Avoid HBase Region Server Hot-spotting
HBase
Hbase architecture follows the master server architecture. Region servers serve data for reading and writing. When accessing data, clients communicate with HBase region servers directly, and HBase Master handles region assignment, creation, and deletion of tables. Hbase uses a Hadoop-distributed file system (HDFS) and stores all data on top of the HDFS files. Also, HBase uses Zookeeper to maintain the distributed tasks and track the cluster's health. The Hadoop Data Nodes store the data of the Region servers, and region servers are collocated with the HDFS data nodes while preserving the data locality. HBase tables are divided horizontally by row key range into Regions, and a region contains all the rows in the table between the Region's start and end keys. Hbase maintains a unique catalog table called the META table, which tracks the location of the areas in the cluster of row keys, and the Zookeeper stores the location of the META table.
HBase Region Server Hot-spotting
Records in Hbase are stored as a sorted list of row keys according to the lexicographic order and allow fast access to an individual record by its key or fast fetching of a range of data between a given start and end row keys. We can refer to row keys with a natural sequence at data insertion time, which can cause region server hot-spotting. By default, HBase stores row with similar keys to the same Region. When records with sequential keys are written to HBase, all these data write hit one Region. So a large amount of client traffic is directed at one node, or only a few nodes, of a cluster. But this would be fine if multiple Region Servers served a Region since the writes hit multiple region servers even though they do as a single region.
But the typical situation is that each Region lives on just one Region Server, and each Region has a predefined maximal size. If a Region reaches that maximal size, it is split into two smaller regions, becoming a hotspot victim because one of these new Regions takes all new records (Limits the write throughput to the capacity of a single server instead of making use of multiple/all nodes in the HBase cluster).
Solutions
Add salt to the Row Key.
Include random data at the start of a row key (randomly assigned prefix) to cause it to sort differently than it otherwise would. Salting prefixes can correspond to the number of regions we want to spread the data.
Use of Hashed Row Key
This approach is suitable when an application reads a query record at a time, and records will spread between multiple Regions/Region servers according to the hash function.

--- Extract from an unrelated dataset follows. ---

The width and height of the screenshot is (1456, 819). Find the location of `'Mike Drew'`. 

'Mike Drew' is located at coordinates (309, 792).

Using a deterministic hash allows the client to reconstruct the complete row key and use a Get operation to retrieve that row as usual.
Reverse the row key
Reverse a fixed-width or numeric row key so that the part that changes the most often (the least significant digit) is first. This effectively randomizes row keys but sacrifices row-ordering properties.
Bucketing approach
row_key = (++index % BUCKETS_NUMBER) + "_" + original_key
Where
- index — The numeric (or any sequential) part of the specific record.
- BUCKETS_NUMBER — the number of "buckets" we want our new row keys to be spread across.

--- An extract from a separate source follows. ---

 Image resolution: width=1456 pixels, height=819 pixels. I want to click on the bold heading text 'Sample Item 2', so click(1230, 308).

- original_key — The original key of the record we want to write.
New row keys of bucketed records will no longer be in one sequence, but records in each bucket will preserve their original sequence. Since data is placed in multiple buckets during writes, we have to read from all of those buckets when doing scans based on "original" start and stop keys and merge data so that it preserves the "sorted" attribute. Scan per bucket can be parallelized so the performance won't be degraded.
In conclusion, hot-spotting in HBase Region Server can be a significant issue when working with large amounts of data. This can result in slow write performance and limit the HBase cluster's capacity to a single server. Several solutions can be applied to avoid hot-spotting, such as adding salt to the Row Key, using Hashed Row Key, reversing the Row Key, and using the Bucketing approach. Each solution has its advantages and disadvantages, but they all aim to spread the data evenly across multiple Region Servers and improve the performance of the HBase cluster. The right solution based on the application's requirements can effectively mitigate hot-spotting in HBase Region Server.